Before I became a mom, I’d never taken an interest in animal tracking. Actually, I thought it was a skill reserved for hunters and hardcore naturalists. But fortunately my 6-year-old daughter has set me straight. This winter, she’s repeatedly wanted to look for signs of wildlife – animal tracks in particular – every time we go outside, and has proudly identified several species by herself. Now we often go outside and look for tracks, scats, fur, bark rubbings and other signs of wildlife together. In the process I’ve realized that animal tracking with children is one of the simplest things parents and caregivers can do to connect kids with nature in a way that engages both their bodies and minds. At a time when young children can identify over 1,000 corporate logos, but only a few are able to identify even ten local animal and plant species, this seems more pressing than ever.
Animal tracking is a fun nature activity for preschoolers as well as older children, and it can be done any time of the year. The best part is that you don’t need to be an expert to track animals, as long as you’re equipped with some curiosity about the natural world. See it as an opportunity to learn something new alongside with your child!
Why track animals with kids?
- It connects them to nature in a very direct and hands-on way.
- It teaches them to be aware of their surroundings and the creatures that live there.
- It gives them a chance to use critical thinking skills and scientific inquiry methods.
- It gives them a chance to experience nature with both body and mind.
- It’s an incentive for both you and them to learn about different animal species in your area.
- It gives kids a chance to lead and problem solve in nature.

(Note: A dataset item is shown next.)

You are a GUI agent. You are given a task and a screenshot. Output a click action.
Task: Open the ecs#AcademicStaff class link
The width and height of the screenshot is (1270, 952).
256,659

- It’s an incentive to go outside.
- It’s fun!
When we think of animal tracking, paw prints are typically the first thing that comes to mind. However, animals offer many other clues about their whereabouts. If you look closely, you may find scats, fur, feathers, nests, skulls and bones, trails, chew marks, and other things that an animal has left behind. Try to engage as many senses as you can while examining clues:
- Can you see where the deer bucks have rubbed their antlers?
- Do you hear any squirrels rustling in the leaves?

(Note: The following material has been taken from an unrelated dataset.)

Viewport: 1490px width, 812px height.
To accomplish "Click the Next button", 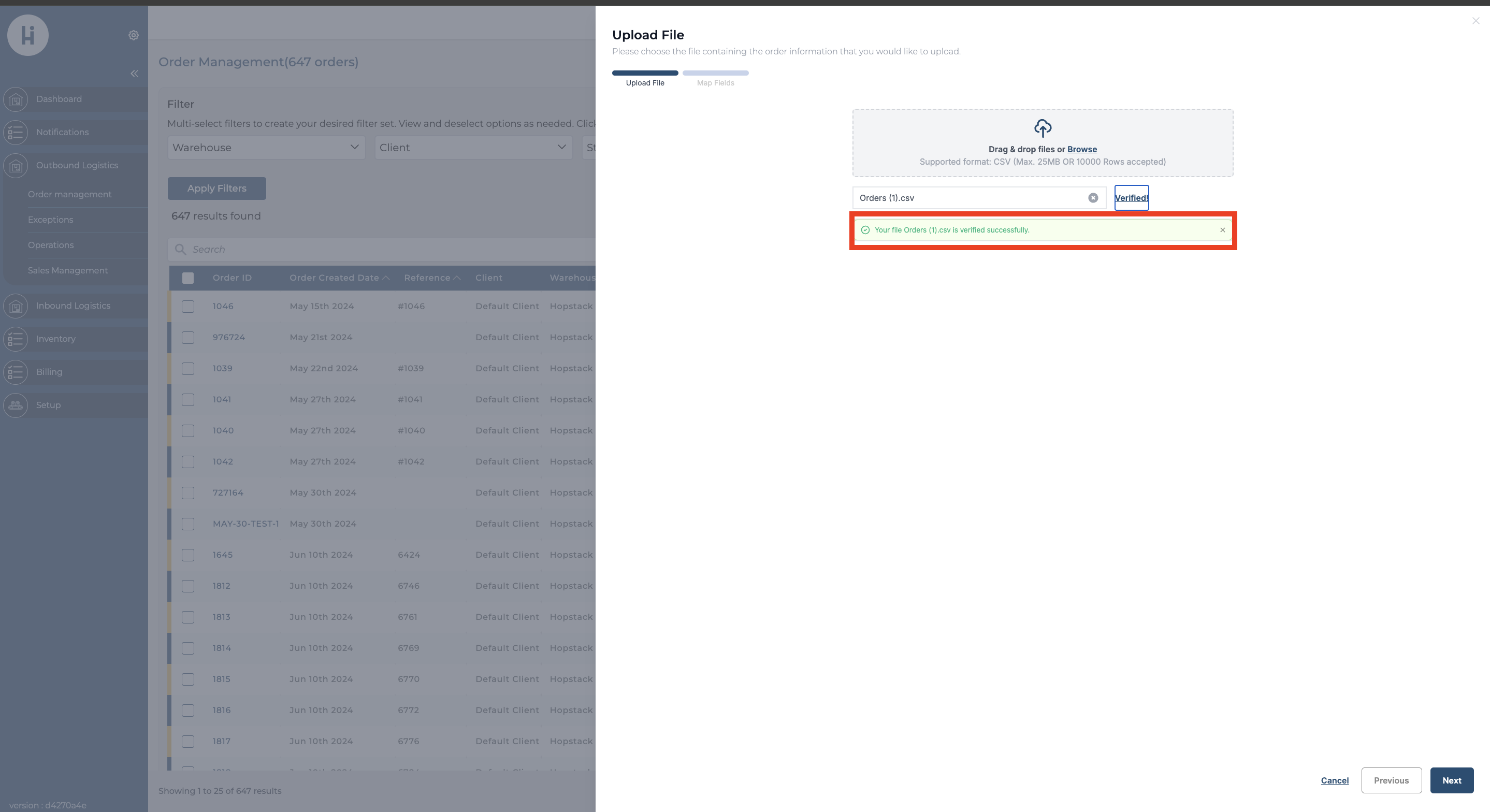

- Can you smell the hollow tree where the raccoon sleeps?
- What does the turkey vulture’s feather feel like on your skin?
A good place to start looking for tracks and other signs of animal life is where animals feed, drink, bathe or gather. You also need a good medium for the tracks to show. Snow makes the tracks easy to follow and is maybe the best medium of all, but mud, damp soil and sand are other excellent surfaces. Damp woods, shady trails, seashores, and near creeks and river banks are places where animals are both likely to be and leave tracks.
Animal tracking can be done with no equipment at all. But if you want to step it up a notch, or if you’re not sure how to identify different tracks these helpful tools are fun to include:
- Smartphone to document the tracks and/or to search for information online
- Field guide (in case you don’t have a smart phone or just prefer to look things up in a book)
- Nature journal for taking notes and making drawings of the tracks. (Works better when it’s not too cold outside.)
- Magnifying glass
- Flashlight for after-dark explorations
- A check list for the animals whose tracks you may encounter. Make sure to include some that you’re likely to see, as well as some more unusual ones.
If you’re new to animal tracking, there are plenty of resources online and even smart phone apps that can help with identifying tracks, scats, skulls and bones. Here are a few ideas to get you started:
BioKIDS has excellent guides broken down in five categories: Animal Tracks, Bite or Chew Marks, Things Animals Build, Things that Look Like Eggs and Things Animals Leave Behind. The site is geared toward children and covers animals that are commonly found in the eastern US.
The Minnesota Department of Natural Resources offers a chart of 10 common North American mammals in this animal tracking activity guide for kids.
If you want to make a plaster cast of an animal track, check out this guide, which also includes some of the most common animals in North America.
At The Smithsonian’s page North American Mammals. you can search for mammals by region to see which ones live in your area or by species, if there’s an animal that you would like to learn more about. There’s also a special skulls and bones collection.
There are several smartphone apps for animal tracking. Some come with free versions that list just a few animals if you want to try it out before you buy. These are the ones I have found so far: Scats & Tracks of North America, Critter Trax, iTrack Wildlife and MyNature: Animal Tracks.
With these tools, getting started with animal tracking will be a breeze, so get out there and see what you can find. My daughter and I are still a long way from knowing 1,000 local animal species, but by studying wildlife on a regular basis, we’re at least giving those corporate logos some healthy competition!